----- Source data -----

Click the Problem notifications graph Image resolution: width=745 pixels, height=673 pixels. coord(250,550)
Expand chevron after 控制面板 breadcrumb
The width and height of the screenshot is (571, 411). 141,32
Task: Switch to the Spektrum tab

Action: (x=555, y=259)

-----
----- Source data -----

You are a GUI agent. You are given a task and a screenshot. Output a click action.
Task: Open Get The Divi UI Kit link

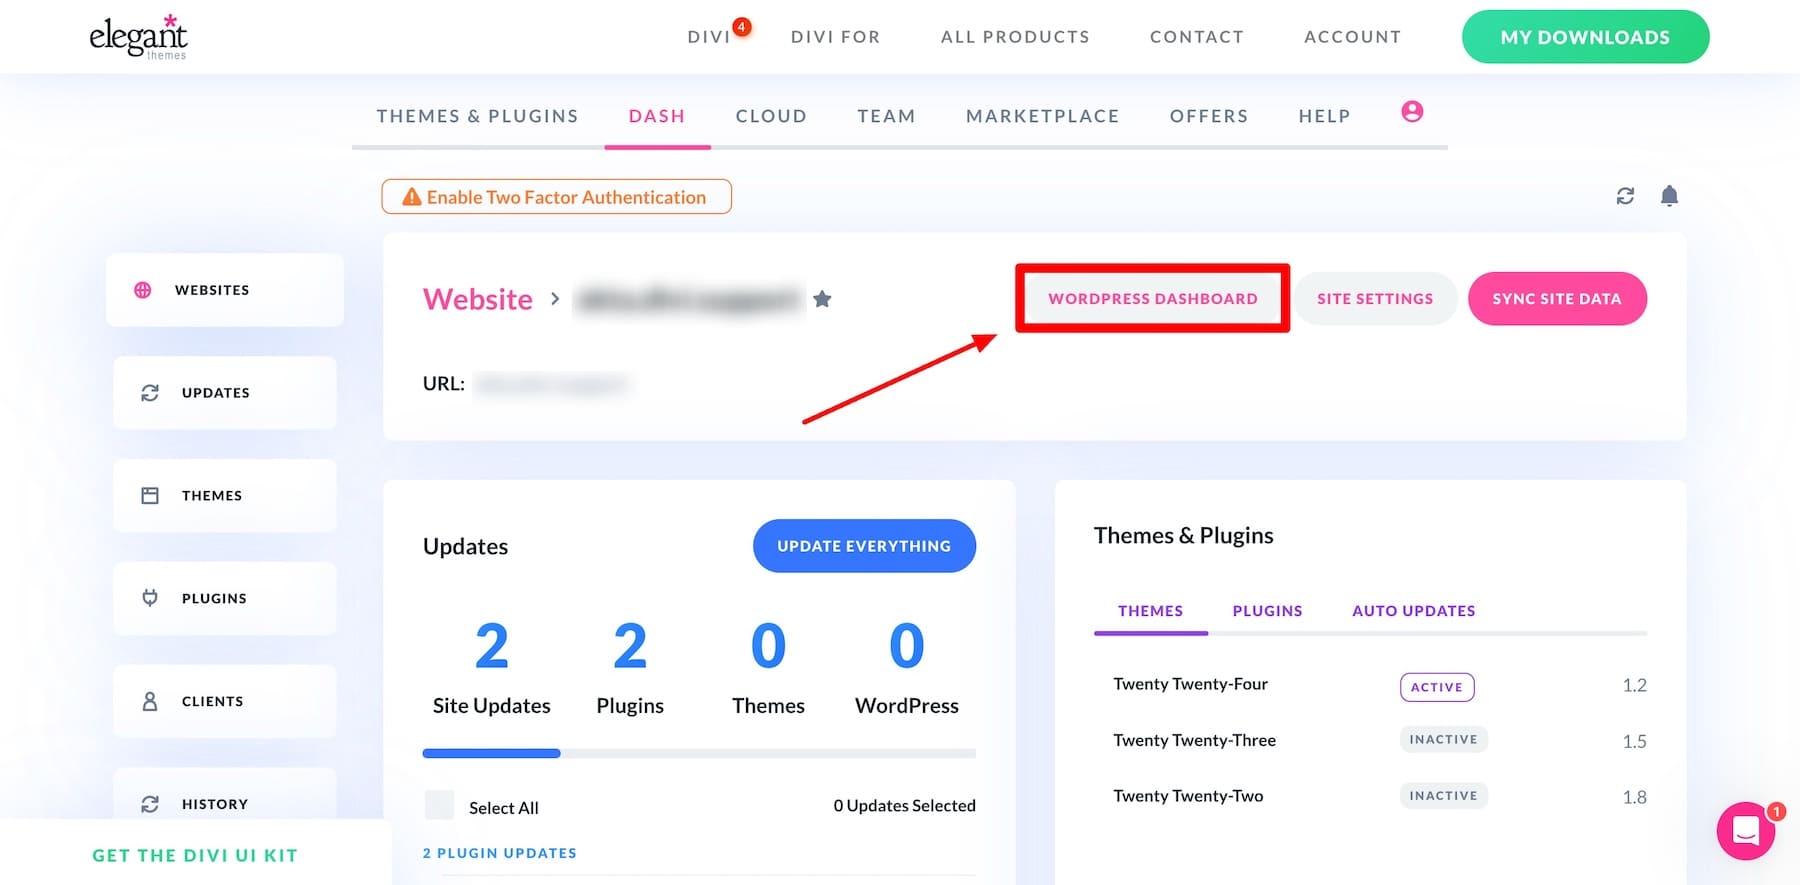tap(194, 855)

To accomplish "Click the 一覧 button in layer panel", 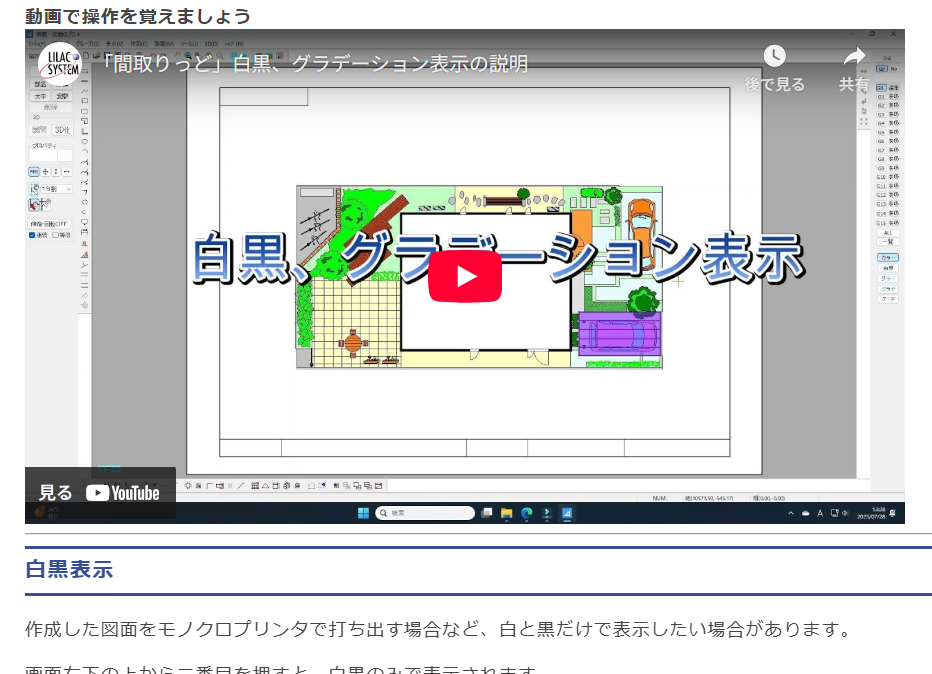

-----

To do: Above are some records. Reproduce the lines from the one with "You are a GUI" down to the one with "the 一覧 button", keeping both, and leave every picture out.

Answer:
You are a GUI agent. You are given a task and a screenshot. Output a click action.
Task: Open Get The Divi UI Kit link

tap(194, 855)

To accomplish "Click the 一覧 button in layer panel", 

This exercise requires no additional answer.